Records
════

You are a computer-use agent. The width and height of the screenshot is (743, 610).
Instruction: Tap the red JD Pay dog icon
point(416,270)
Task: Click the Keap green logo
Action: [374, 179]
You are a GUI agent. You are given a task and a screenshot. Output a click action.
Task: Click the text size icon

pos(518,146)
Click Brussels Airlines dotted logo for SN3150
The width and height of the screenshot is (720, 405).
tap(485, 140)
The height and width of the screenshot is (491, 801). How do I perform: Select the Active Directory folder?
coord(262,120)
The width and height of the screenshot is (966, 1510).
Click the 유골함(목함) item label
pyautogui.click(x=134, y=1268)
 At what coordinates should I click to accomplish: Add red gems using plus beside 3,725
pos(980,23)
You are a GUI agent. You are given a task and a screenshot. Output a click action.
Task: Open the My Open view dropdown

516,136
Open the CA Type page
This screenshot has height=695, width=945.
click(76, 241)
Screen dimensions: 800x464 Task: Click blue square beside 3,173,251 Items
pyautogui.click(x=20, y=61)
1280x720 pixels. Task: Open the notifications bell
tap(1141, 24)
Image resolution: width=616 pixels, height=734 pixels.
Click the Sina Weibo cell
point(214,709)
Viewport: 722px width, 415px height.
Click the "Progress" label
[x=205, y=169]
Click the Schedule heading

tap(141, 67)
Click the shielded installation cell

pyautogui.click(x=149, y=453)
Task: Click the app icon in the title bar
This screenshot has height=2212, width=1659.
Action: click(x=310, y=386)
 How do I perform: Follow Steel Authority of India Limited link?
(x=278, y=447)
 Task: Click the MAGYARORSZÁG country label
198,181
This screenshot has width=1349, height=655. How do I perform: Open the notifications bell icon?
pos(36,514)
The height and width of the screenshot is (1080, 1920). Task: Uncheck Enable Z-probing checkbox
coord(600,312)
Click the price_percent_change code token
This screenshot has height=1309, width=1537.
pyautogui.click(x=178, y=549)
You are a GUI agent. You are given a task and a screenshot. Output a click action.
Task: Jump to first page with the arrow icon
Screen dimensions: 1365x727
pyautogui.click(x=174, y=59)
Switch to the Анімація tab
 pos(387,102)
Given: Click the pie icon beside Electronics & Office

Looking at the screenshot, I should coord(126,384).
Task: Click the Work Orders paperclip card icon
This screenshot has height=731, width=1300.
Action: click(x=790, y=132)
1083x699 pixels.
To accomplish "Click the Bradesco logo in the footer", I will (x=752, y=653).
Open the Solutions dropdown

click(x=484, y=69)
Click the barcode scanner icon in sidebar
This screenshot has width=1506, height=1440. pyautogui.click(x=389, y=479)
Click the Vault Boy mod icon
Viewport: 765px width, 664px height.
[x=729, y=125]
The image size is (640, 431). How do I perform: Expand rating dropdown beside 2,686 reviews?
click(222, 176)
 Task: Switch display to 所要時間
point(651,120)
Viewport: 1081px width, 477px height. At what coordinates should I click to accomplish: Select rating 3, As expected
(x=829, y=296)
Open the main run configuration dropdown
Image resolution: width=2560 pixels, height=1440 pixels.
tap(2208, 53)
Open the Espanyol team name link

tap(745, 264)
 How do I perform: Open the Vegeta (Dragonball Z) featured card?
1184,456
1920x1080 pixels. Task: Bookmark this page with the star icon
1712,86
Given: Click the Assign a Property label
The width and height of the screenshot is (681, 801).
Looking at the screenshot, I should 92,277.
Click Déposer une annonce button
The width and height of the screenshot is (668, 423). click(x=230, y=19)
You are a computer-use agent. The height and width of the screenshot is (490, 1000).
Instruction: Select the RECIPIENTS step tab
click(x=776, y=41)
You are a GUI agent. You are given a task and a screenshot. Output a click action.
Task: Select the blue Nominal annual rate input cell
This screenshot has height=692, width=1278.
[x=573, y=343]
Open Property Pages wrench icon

════

* _Exercise_
Output the records starting with the line that contains "Viewport: 722px width, 415px height." and going on through the line that contains "pos(36,514)" as a Markdown table with the columns Row and Text, where Row numbers each line and Text holds the line itself. Leave out blank lines.

* _Result of this exercise_
| Row | Text |
|---|---|
| 1 | Viewport: 722px width, 415px height. |
| 2 | Click the "Progress" label |
| 3 | [x=205, y=169] |
| 4 | Click the Schedule heading |
| 5 | tap(141, 67) |
| 6 | Click the shielded installation cell |
| 7 | pyautogui.click(x=149, y=453) |
| 8 | Task: Click the app icon in the title bar |
| 9 | This screenshot has height=2212, width=1659. |
| 10 | Action: click(x=310, y=386) |
| 11 |  How do I perform: Follow Steel Authority of India Limited link? |
| 12 | (x=278, y=447) |
| 13 |  Task: Click the MAGYARORSZÁG country label |
| 14 | 198,181 |
| 15 | This screenshot has width=1349, height=655. How do I perform: Open the notifications bell icon? |
| 16 | pos(36,514) |